Operadoras e prestadores não podem depender exclusivamente de reajustes para recompor margens. Devem buscar novas formas de gestão
A discussão sobre a remuneração médica na saúde suplementar não pode ser feita isoladamente da revisão de formas de remuneração como um todo da rede credenciada ou referenciada de prestadores de serviços médico-hospitalares. Essa equação envolve honorários médicos, consultas, taxas e diárias hospitalares, materiais e medicamentos etc.
Para o reajuste desses honorários e taxas, há uma expectativa em relação a um simples repasse do índice de aumento concedido às mensalidades pagas pelos usuários às operadoras de planos. O próprio índice de aumento dos planos, no entanto, não pode ser descolado da análise da variação dos custos médico-hospitalares (VCMH).
O VCMH é composto por dois principais itens: a variação da quantidade de serviços utilizados, medida pela frequência média per capta anual de um procedimento, e a variação do preço médio do procedimento. Esse índice de custos se mantém próximo dos 12% desde outubro de 2009, acima, portanto, dos reajustes das mensalidades (6,76%, em 2009, e 6,73%, em 2010) e do IPCA (abaixo de 5%).
Ao contrário das operadoras, os prestadores de serviço não têm seus custos afetados pela variação de frequência, já que cobram por procedimento realizado. Para o prestador, importa apenas a variação de custo dos insumos utilizados, pois quanto maior a frequência maior sua receita.
Vejamos o que aconteceu nos últimos anos. Segundo dados do Instituto de Estudos de Saúde Suplementar (IESS), se comparada ao ano de 2006, a frequência de consultas aumentou 4,1% em 2008, mais 3,9% em 2009, e a tendência de aumento se mantém em 2010. No mesmo período, os preços pagos pelas consultas foram reajustados em 9% (2008), mais 6,1% (2009), e 5,85%, nos 12 meses terminados em março de 2010. Os custos das operadoras com esse item aumentaram 13,5% (2008/07), mais 10,1% (2009/08), e mais 8,18% nos doze meses terminados em março de 2010.
Observamos que o índice acumulado de reajuste do valor pago pelas consultas está acima do IPCA e do reajuste concedido aos planos.
Em relação à frequência e ao reajuste dos valores pagos por exames, por exemplo, a tabela de variação de custos também foi maior. A frequência de exames realizados aumentou 7,4% de 2007 a 2008, e 5,3% de 2008 a 2009, e segue aumentando em 2010 (5,5% nos doze meses encerrados em março). Os preços pagos pelos procedimentos nesse período foram reajustados, em média, 0,9% em 2008, 3,3% em 2009 e 3,02 em 2010. Já os custos das operadoras aumentaram 8,4% (2008), 8,8 (2009) e 8,23% (2010).
Como se vê, a conta não é simples. Deve considerar diversas variáveis. Além dos preços dos procedimentos e da frequência de uso, o reajuste anual das operadoras reflete a introdução de novas tecnologias e a ampliação do rol de coberturas.
Não se pode, portanto, aplicar aumentos aos prestadores de serviço repassando pura e simplesmente índices de reajustes concedidos aos planos ou a variação da inflação medida pelo IPCA. A revisão das tabelas, sem observar todas as variáveis, poderia ocasionar um impacto ainda maior no custo das operadoras e um consequente aumento dos valores das mensalidades pagas pelos usuários em níveis, talvez, muito superiores aos atuais.
As operadoras de saúde suplementar são gestoras de recursos dos usuários.
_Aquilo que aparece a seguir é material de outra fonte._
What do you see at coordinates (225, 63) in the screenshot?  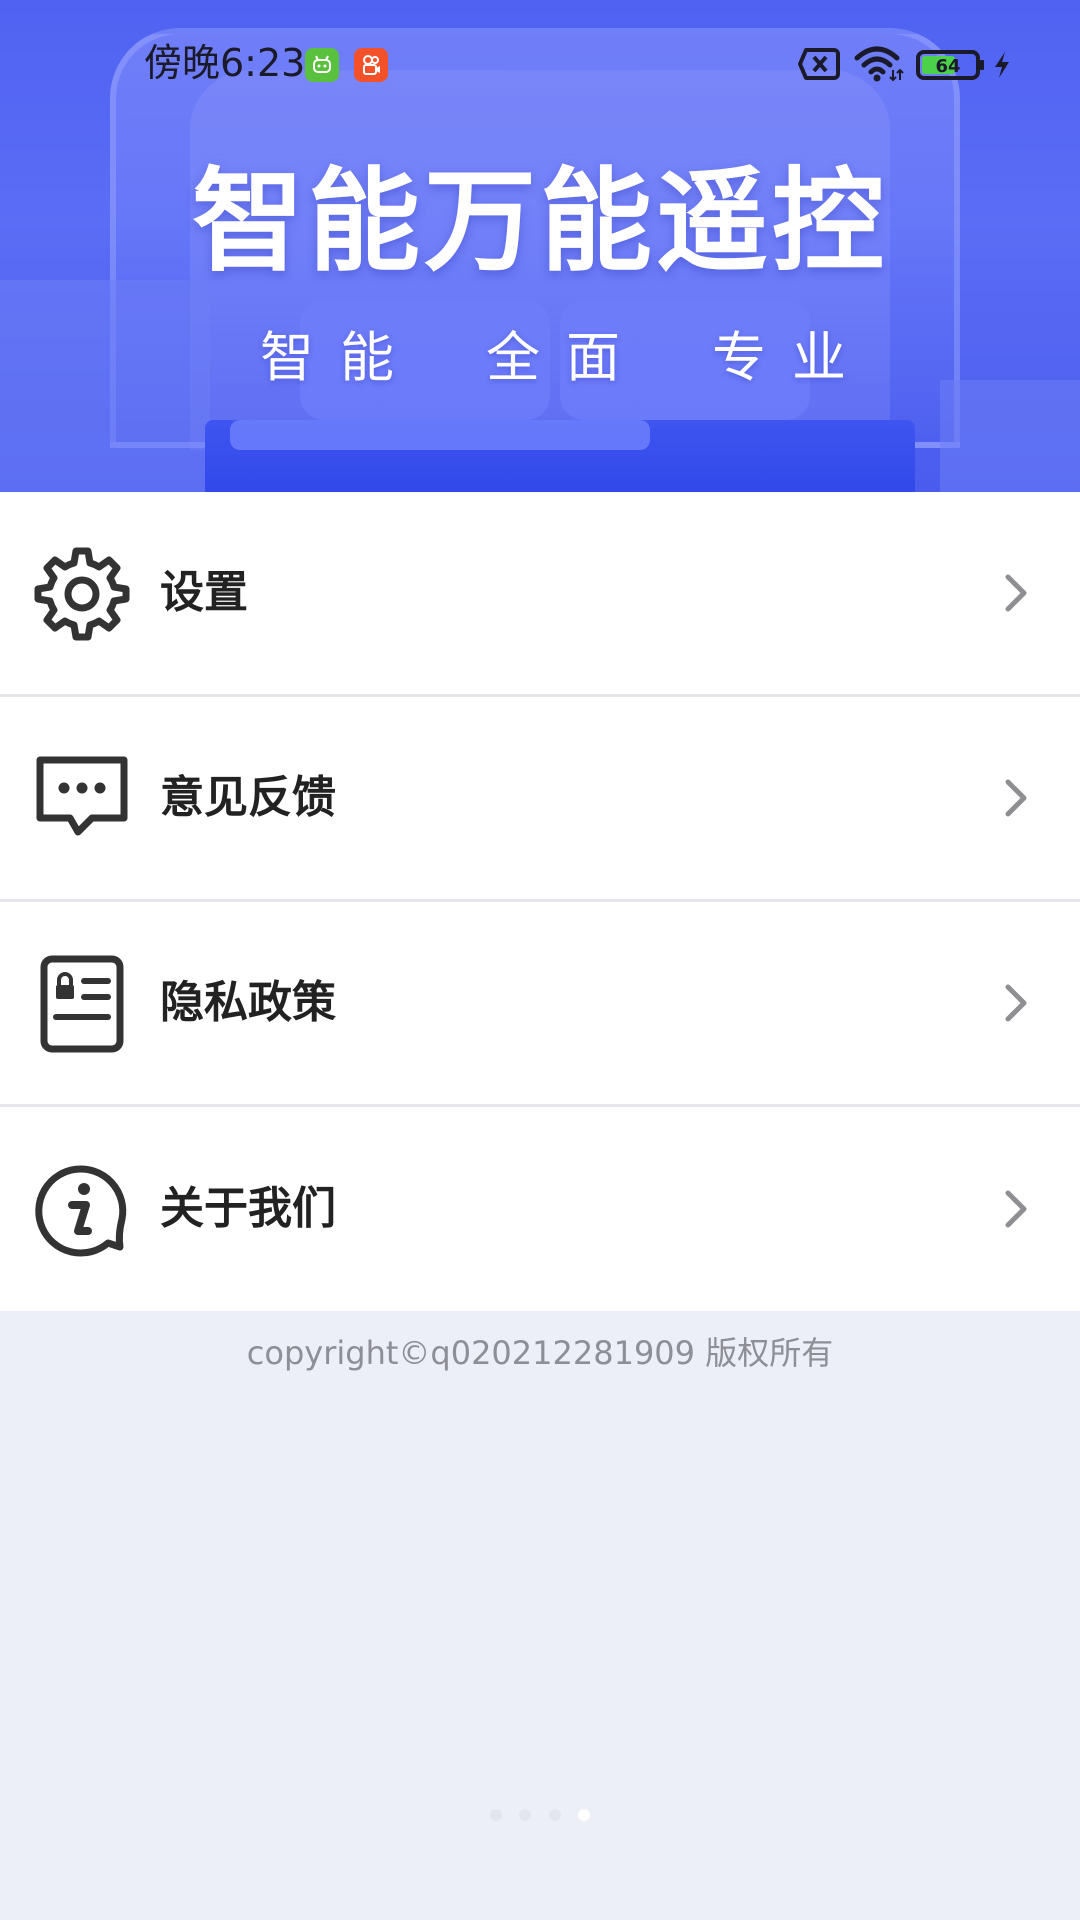 I see `status-time: 傍晚6:23` at bounding box center [225, 63].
A elas cabe administrar esses recursos de forma responsável para garantir a qualidade e a continuidade dos serviços prestados.
Na última década, o sistema de saúde brasileiro, sobretudo o de saúde suplementar, passou por profundas transformações. Foram mudanças estruturais importantes que exigiram um olhar sistêmico para a consolidação de um novo mercado. O tamanho e o alcance dessas mudanças exigiram uma reengenharia nos processos técnicos, legais e regulatórios.
O setor de saúde suplementar trabalha permanentemente para se adequar aos constantes aperfeiçoamentos do sistema promovidos pelas atualizações da regulação. O objetivo é garantir um atendimento justo e de qualidade a 44 milhões de usuários de planos e de seguros de saúde no Brasil. Para isso, operadoras e prestadores não podem depender exclusivamente de reajustes para recompor margens. Devem, sobretudo, buscar novas formas de gestão e novos processos para aumentar a eficiência da prestação dos serviços e garantir o equilíbrio do sistema.
José Cechin é diretor-executivo da Federação Nacional de Saúde Suplementar (FenaSaúde).